Telomeres, workload and life-history in great tits
|PhD ceremony:||Ms E. (Els) Atema|
|When:||January 13, 2017|
|Supervisor:||prof. dr. S. (Simon) Verhulst|
|Co-supervisor:||dr. A.J. van Noordwijk|
|Where:||Academy building RUG|
Els Atema discovered that telomeres of great tits differ from telomeres in humans and other bird species. They seem to have two classes of telomeres: long telomeres that do not shorten with increasing age and shorter telomeres that do shorten with age. So great tits have a group of ultra-long telomeres that behave differently, but why remains a mystery.
A new measurement to quantify variation in quality and rate of ageing between individuals is telomere length. Telomeres are a piece of DNA at the end of chromosomes, and they protect the other DNA. In many species shortening of telomere length with increasing age was demonstrated. This shortening is accelerated by processes that also decrease life expectancy.
In great tits we used the shorter telomeres as measurement for ageing. We found that great tits that are most successful in reproduction also better maintained their telomeres. This suggests that these successful great tits are of better quality. This effect was not observed yet, and more research into the causes could give fundamental insights about ageing.

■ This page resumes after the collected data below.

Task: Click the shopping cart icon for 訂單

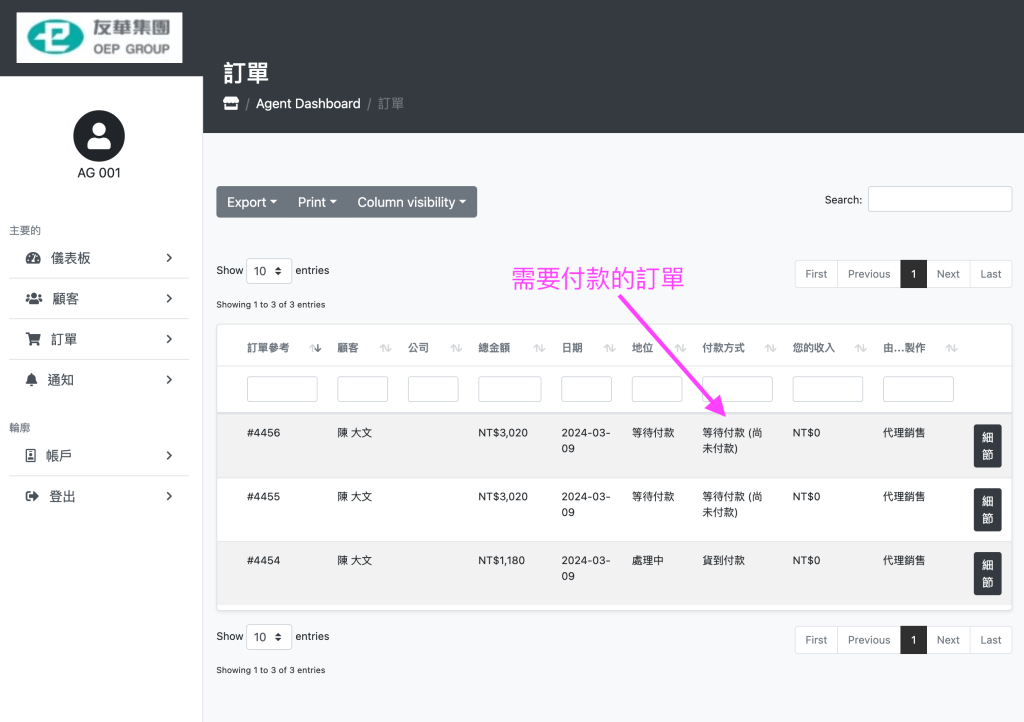Action: point(33,340)

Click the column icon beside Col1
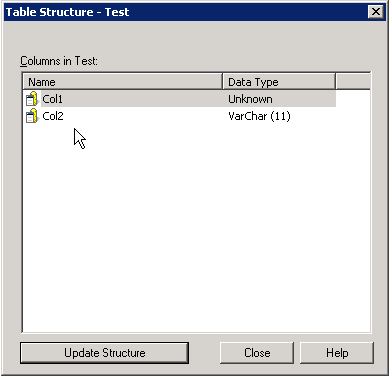point(32,99)
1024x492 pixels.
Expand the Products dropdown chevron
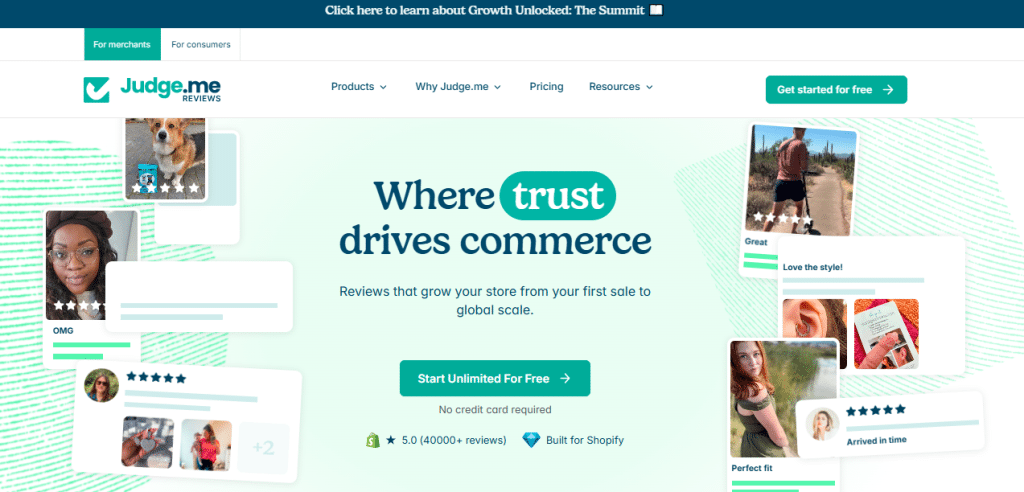383,87
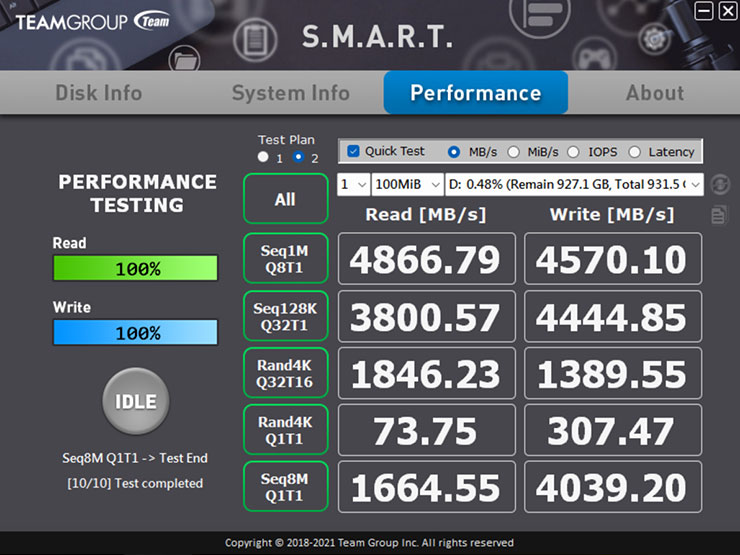740x555 pixels.
Task: Click the green Read progress bar
Action: pos(135,269)
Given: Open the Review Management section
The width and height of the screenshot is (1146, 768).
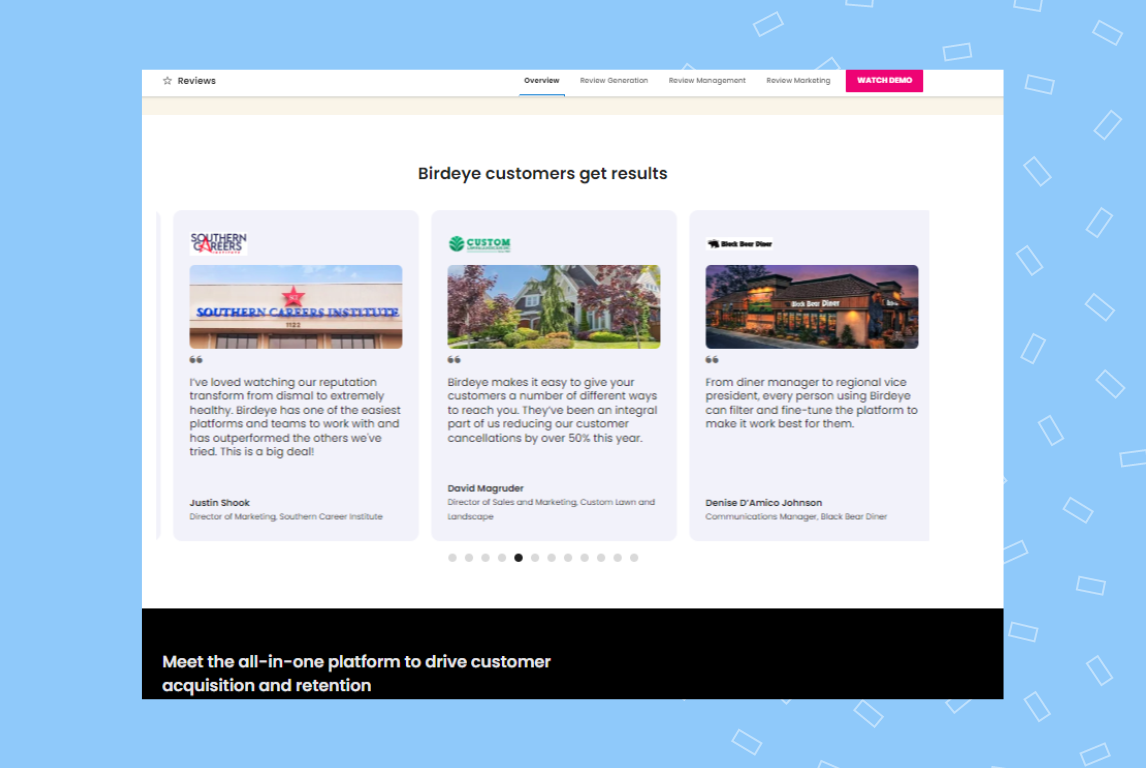Looking at the screenshot, I should tap(707, 80).
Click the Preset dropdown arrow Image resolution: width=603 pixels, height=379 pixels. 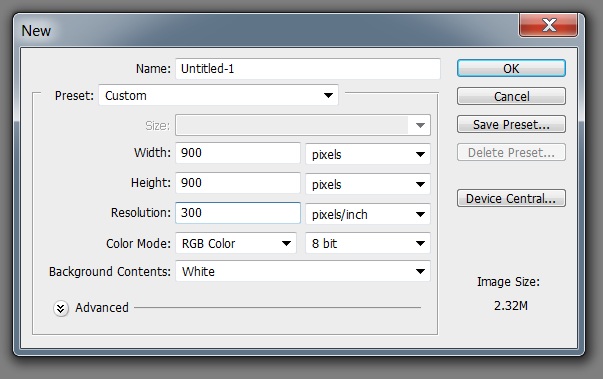328,95
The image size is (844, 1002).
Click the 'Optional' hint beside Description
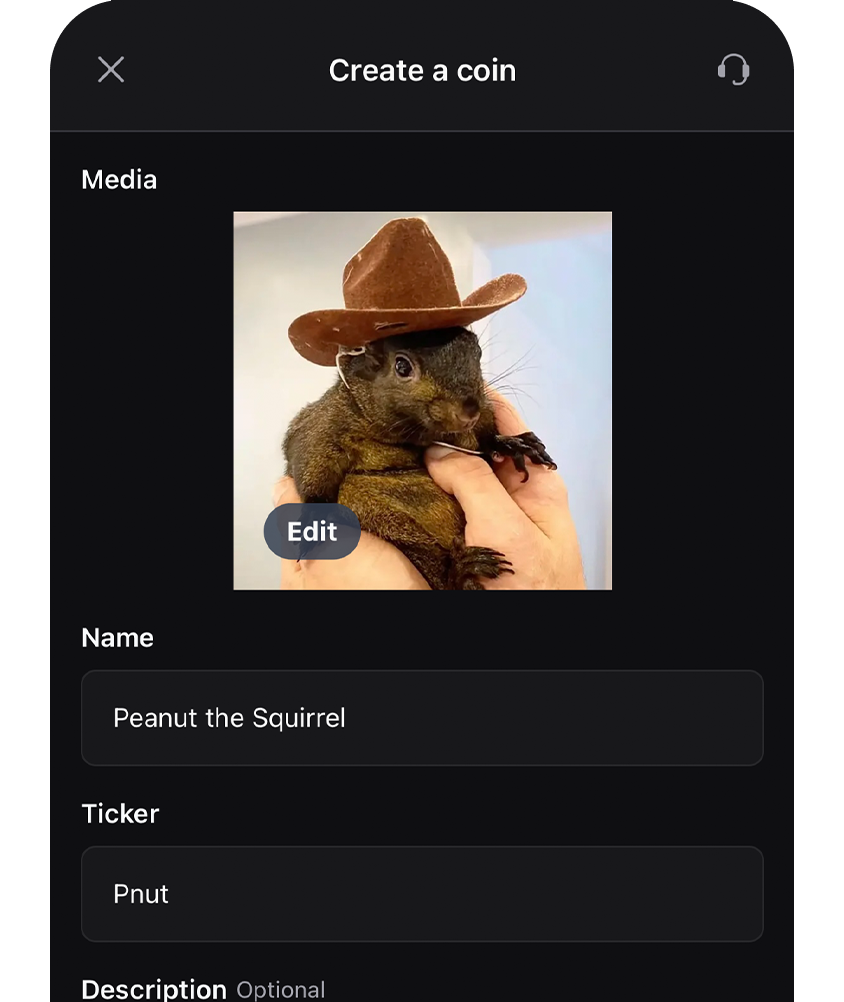point(281,990)
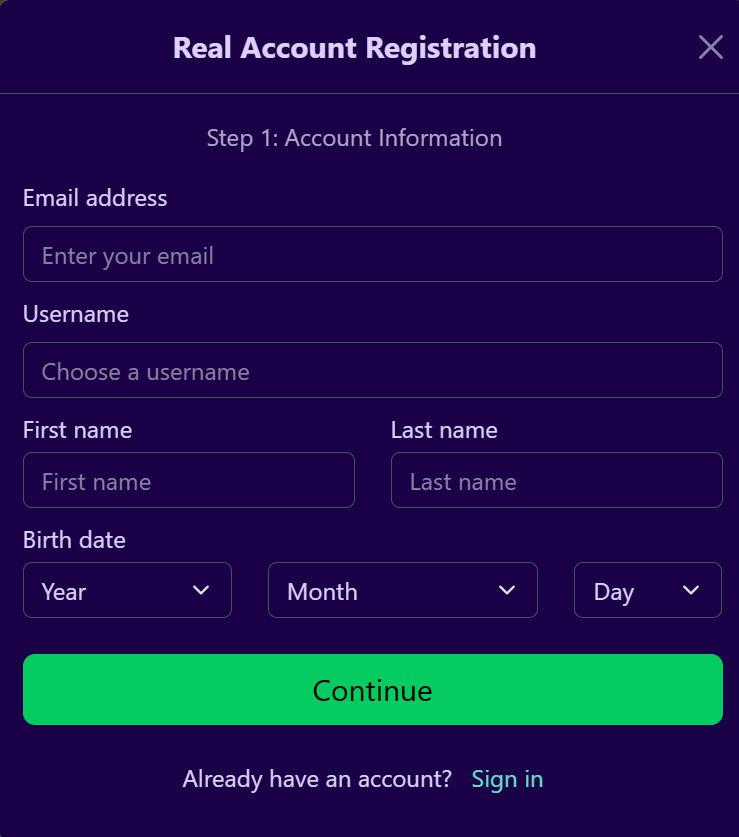
Task: Focus the Choose a username field
Action: coord(372,370)
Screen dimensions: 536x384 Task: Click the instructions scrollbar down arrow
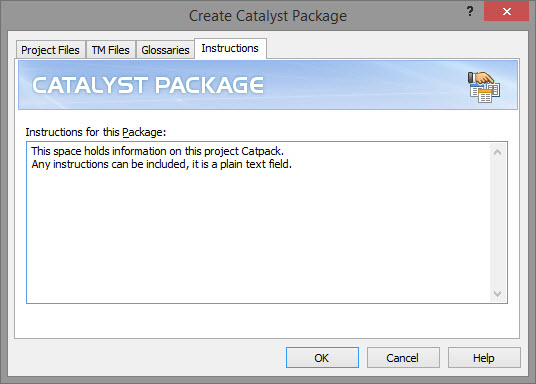(498, 293)
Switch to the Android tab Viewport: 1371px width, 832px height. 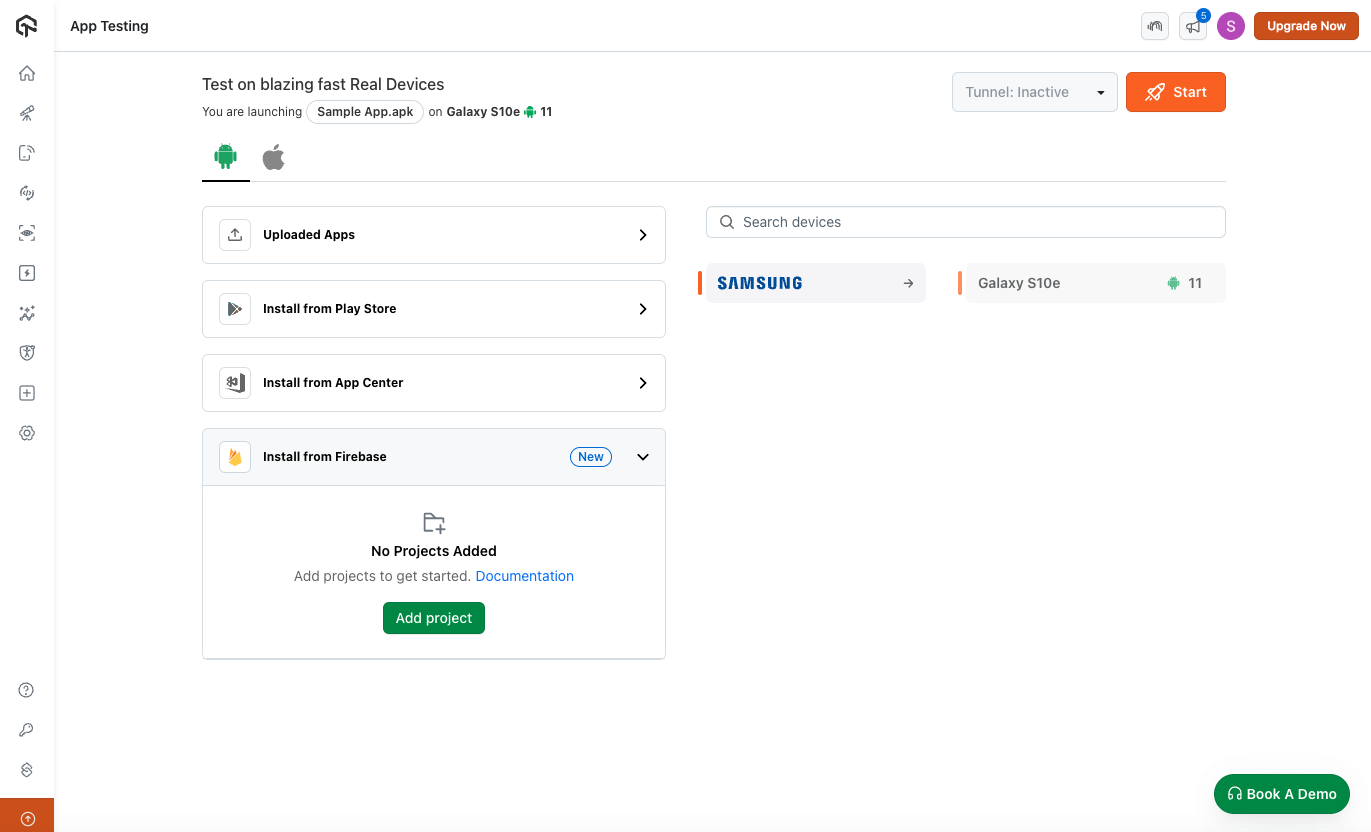225,157
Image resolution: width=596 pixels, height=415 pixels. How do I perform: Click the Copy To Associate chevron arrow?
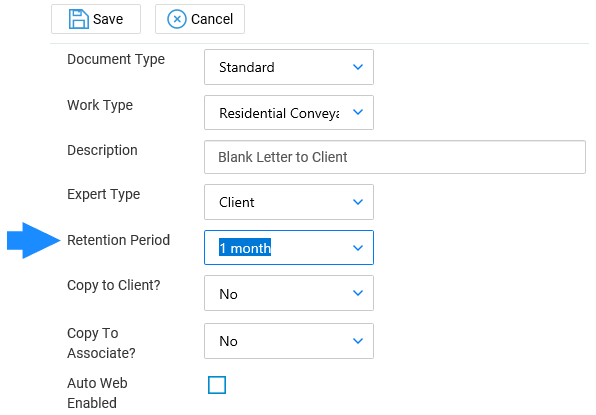(358, 341)
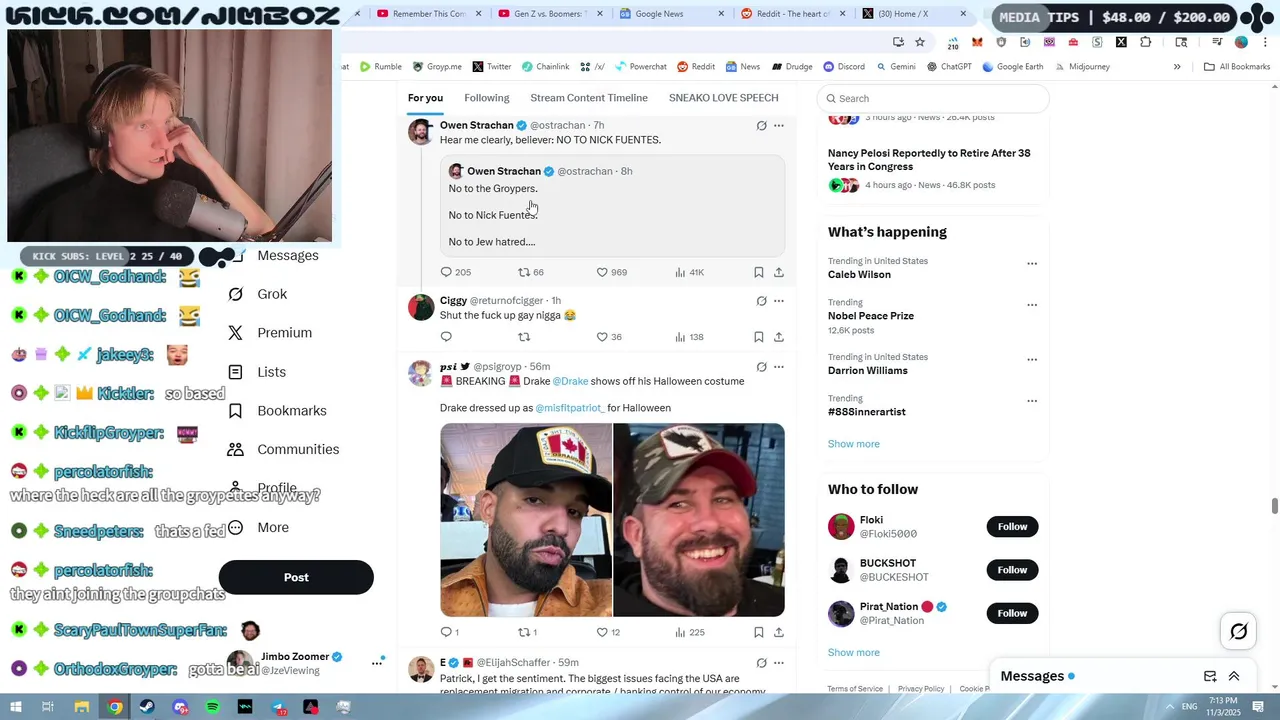
Task: Switch to the Following tab
Action: [x=487, y=98]
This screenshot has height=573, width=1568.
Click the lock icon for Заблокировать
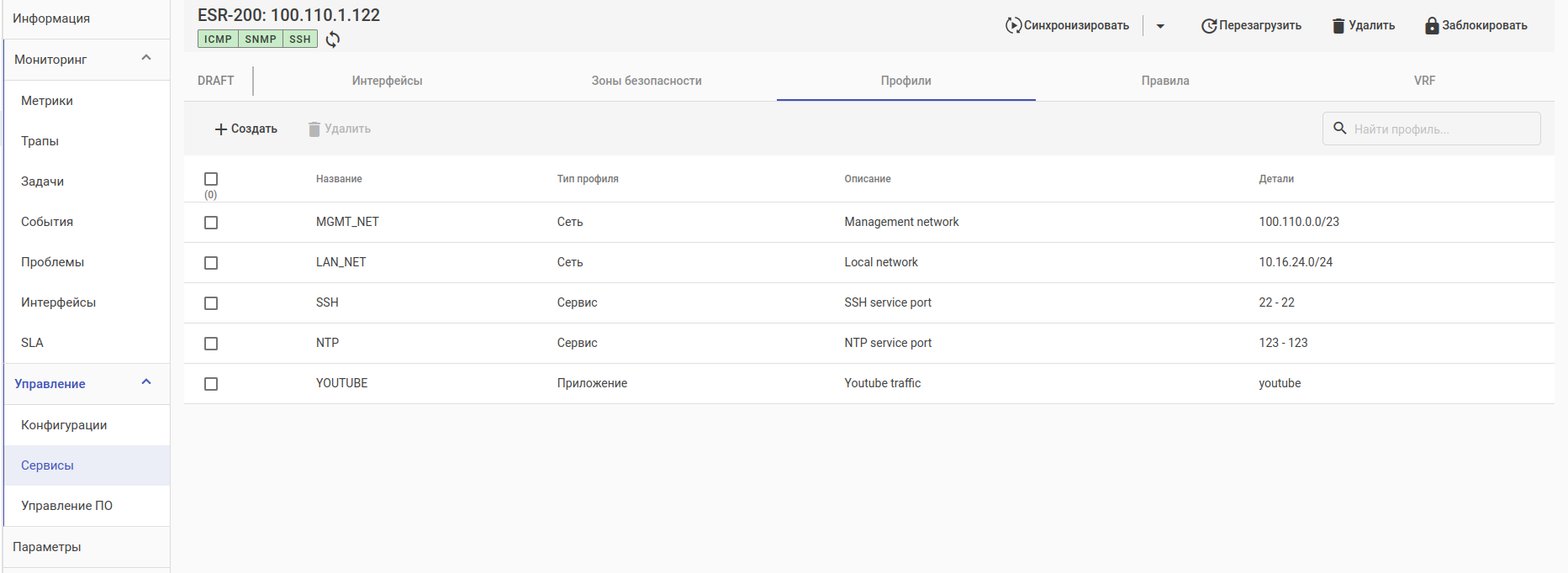pyautogui.click(x=1432, y=26)
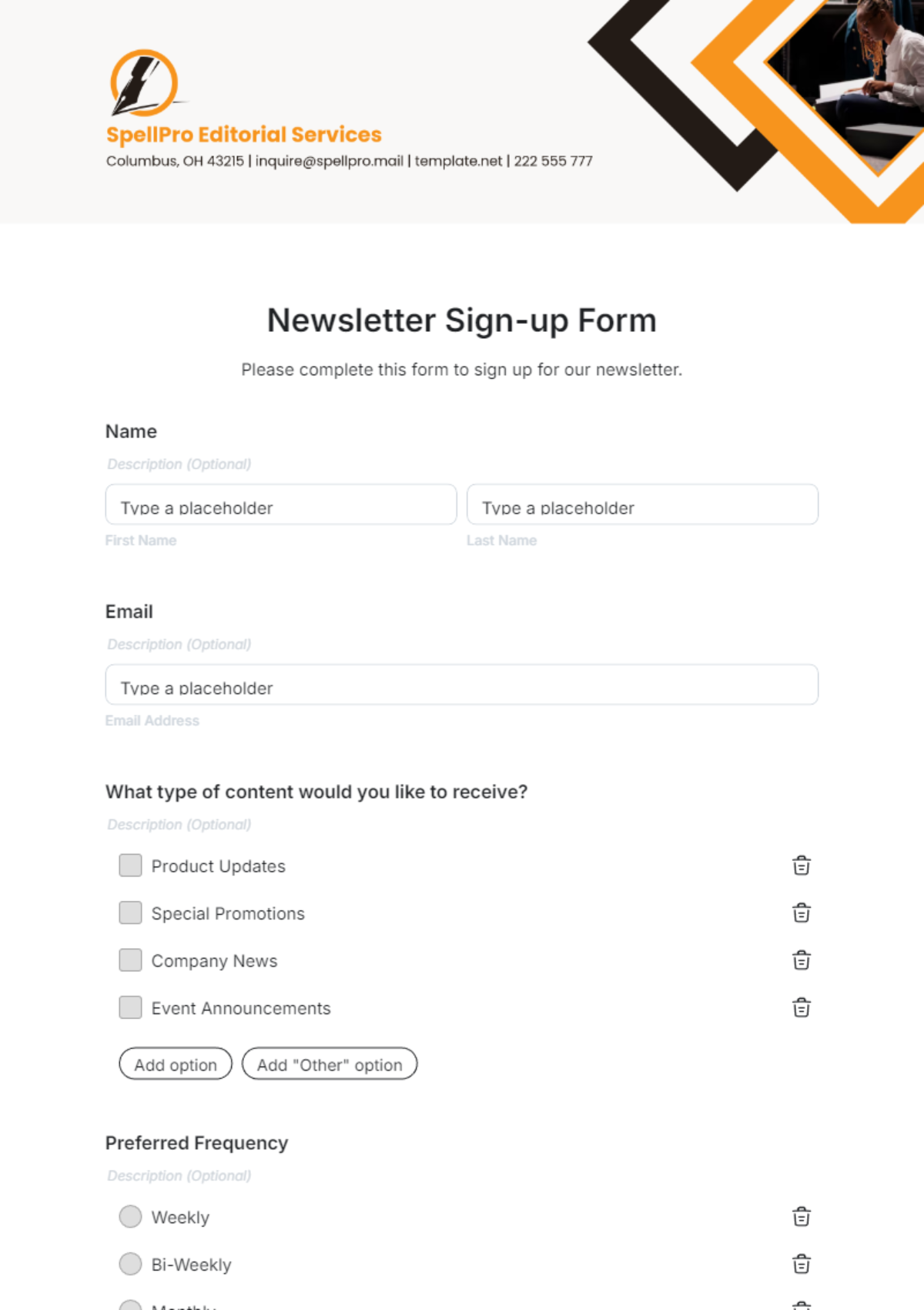Delete the Weekly frequency option
This screenshot has width=924, height=1310.
[801, 1217]
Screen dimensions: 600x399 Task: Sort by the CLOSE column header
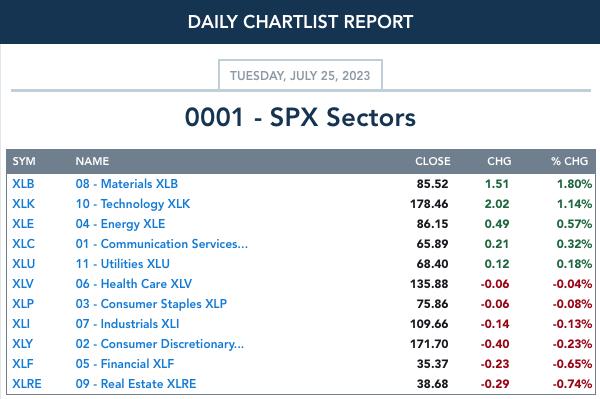(x=433, y=161)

In a number of male great tits we increased the workload, because we equipped them with a backpack with the size of a transmitter. We found no long term effects of the backpacks on telomere shortening or fitness parameters, but there were some short term effects which suggested small behavioural changes. More often birds receive equipment such as transmitters, and with our results we show that these could be used without negative consequences on the long term in great tits.